Determine the spherical harmonic coefficients of an irregularly sampled function using a least squares inversion.

Usage

cilm, chi2 = SHExpandLSQ (d, lat, lon, lmax, [norm, csphase])

Returns

cilm : float, dimension (2, lmax+1, lmax+1)
The real spherical harmonic coefficients of the function.
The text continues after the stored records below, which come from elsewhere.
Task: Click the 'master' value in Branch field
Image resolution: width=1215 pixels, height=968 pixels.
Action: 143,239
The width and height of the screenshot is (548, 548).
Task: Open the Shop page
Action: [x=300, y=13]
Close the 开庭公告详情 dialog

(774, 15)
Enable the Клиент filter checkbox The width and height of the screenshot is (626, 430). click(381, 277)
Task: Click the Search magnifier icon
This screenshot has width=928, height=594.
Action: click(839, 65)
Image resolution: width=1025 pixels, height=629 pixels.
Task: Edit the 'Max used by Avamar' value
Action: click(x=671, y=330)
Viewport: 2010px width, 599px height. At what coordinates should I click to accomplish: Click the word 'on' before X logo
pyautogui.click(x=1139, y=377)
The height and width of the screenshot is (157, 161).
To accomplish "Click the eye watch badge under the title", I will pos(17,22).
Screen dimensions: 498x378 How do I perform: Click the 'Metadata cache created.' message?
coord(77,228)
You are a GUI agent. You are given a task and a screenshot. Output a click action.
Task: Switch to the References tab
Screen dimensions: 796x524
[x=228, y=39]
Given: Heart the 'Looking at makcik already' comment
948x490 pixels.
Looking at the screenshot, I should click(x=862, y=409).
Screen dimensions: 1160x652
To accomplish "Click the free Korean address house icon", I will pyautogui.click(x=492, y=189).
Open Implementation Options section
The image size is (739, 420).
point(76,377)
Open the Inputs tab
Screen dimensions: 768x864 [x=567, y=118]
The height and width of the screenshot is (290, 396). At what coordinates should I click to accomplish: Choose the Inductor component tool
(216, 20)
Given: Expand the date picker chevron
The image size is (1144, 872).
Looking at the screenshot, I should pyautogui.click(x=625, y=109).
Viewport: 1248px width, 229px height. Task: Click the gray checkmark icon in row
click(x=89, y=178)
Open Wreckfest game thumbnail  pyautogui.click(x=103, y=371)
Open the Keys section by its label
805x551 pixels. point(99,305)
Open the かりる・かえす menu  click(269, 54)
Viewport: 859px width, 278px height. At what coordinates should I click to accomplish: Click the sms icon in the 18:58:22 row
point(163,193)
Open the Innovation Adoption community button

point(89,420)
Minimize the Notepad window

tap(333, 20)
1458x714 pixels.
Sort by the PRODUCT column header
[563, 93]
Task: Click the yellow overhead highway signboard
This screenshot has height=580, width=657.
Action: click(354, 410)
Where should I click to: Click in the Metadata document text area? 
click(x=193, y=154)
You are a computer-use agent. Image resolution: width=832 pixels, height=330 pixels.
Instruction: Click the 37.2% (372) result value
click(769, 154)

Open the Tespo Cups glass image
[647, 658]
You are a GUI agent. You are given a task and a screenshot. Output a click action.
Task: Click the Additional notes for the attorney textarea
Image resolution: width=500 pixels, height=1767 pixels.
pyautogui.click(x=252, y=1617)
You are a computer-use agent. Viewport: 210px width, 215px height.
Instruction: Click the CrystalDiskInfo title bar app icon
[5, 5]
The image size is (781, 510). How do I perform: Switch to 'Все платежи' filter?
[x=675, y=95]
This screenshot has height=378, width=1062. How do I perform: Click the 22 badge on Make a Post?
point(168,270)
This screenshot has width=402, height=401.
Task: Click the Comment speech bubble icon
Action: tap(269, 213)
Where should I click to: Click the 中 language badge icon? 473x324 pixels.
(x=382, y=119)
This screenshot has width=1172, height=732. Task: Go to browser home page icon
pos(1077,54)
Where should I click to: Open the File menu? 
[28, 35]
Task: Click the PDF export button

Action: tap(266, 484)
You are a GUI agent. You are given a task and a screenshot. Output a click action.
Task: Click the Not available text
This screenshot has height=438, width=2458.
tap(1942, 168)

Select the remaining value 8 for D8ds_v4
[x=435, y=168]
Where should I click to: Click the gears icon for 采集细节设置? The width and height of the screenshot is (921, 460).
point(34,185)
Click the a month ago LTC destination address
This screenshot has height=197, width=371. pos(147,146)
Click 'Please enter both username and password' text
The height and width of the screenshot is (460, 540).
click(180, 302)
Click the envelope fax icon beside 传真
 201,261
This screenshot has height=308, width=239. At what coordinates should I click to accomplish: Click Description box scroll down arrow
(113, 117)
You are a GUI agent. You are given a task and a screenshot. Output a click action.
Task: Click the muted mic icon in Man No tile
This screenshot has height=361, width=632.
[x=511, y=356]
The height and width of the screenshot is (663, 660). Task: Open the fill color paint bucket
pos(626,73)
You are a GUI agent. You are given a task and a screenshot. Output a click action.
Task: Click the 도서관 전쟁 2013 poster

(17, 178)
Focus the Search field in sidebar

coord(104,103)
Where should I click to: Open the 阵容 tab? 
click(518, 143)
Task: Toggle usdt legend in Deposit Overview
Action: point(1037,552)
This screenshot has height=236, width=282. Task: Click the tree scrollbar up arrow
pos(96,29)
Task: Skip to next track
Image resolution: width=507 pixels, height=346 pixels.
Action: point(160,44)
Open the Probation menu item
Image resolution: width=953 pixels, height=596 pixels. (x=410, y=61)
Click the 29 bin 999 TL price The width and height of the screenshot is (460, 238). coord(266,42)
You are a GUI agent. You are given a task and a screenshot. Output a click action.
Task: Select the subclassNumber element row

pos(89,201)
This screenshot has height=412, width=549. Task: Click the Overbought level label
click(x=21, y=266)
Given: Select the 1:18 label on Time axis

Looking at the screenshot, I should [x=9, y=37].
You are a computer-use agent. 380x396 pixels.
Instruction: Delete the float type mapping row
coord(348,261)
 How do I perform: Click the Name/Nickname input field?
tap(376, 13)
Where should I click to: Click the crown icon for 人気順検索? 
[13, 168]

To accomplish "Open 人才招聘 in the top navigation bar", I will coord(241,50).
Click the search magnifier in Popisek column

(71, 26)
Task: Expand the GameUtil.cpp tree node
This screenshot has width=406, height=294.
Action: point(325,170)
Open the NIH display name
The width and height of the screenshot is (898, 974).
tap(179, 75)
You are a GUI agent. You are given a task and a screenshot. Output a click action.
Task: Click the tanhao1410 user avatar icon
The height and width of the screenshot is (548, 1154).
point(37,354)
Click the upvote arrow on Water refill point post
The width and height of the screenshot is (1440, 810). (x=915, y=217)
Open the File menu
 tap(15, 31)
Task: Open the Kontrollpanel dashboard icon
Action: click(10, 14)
The coefficients C0lm and C1lm refer to the cosine (Clm) and sine (Slm) coefficients, respectively, with Clm=cilm[0,l,m] and Slm=cilm[1,l,m].
chi2 : float
The residual sum of squares misfit.

Parameters

d : float, dimension (nmax)
The value of the function at the coordinates (lat, lon).
lat : float, dimension (nmax)
The latitude in degrees corresponding to the value in d.
lon : float, dimension (nmax)
The longitude in degrees corresponding to the value in d.
lmax : integer
The maximum spherical harmonic degree of the output coefficients cilm.
norm : optional, integer, default = 1
1 (default) = Geodesy 4-pi normalized harmonics; 2 = Schmidt semi-normalized harmonics; 3 = unnormalized harmonics; 4 = orthonormal harmonics.
csphase : optional, integer, default = 1
1 (default) = do not apply the Condon-Shortley phase factor to the associated Legendre functions; -1 = append the Condon-Shortley phase factor of (-1)^m to the associated Legendre functions.

Description

SHExpandLSQ will determine the spherical harmonic coefficients of an irregularly sampled function using a least squares inversion. When the number of data points is greater or equal to the number of spherical harmonic coefficients (i.e., nmax>=(lmax+1)**2), the solution of the overdetermined system will be determined. If there are more coefficients than data points, then the solution of the underdetermined system that minimizes the solution norm will be determined. The inversions are performed using the LAPACK routine DGELS.

The employed spherical harmonic normalization and Condon-Shortley phase convention can be set by the optional arguments norm and csphase; if not set, the default is to use geodesy 4-pi normalized harmonics that exclude the Condon-Shortley phase of (-1)^m.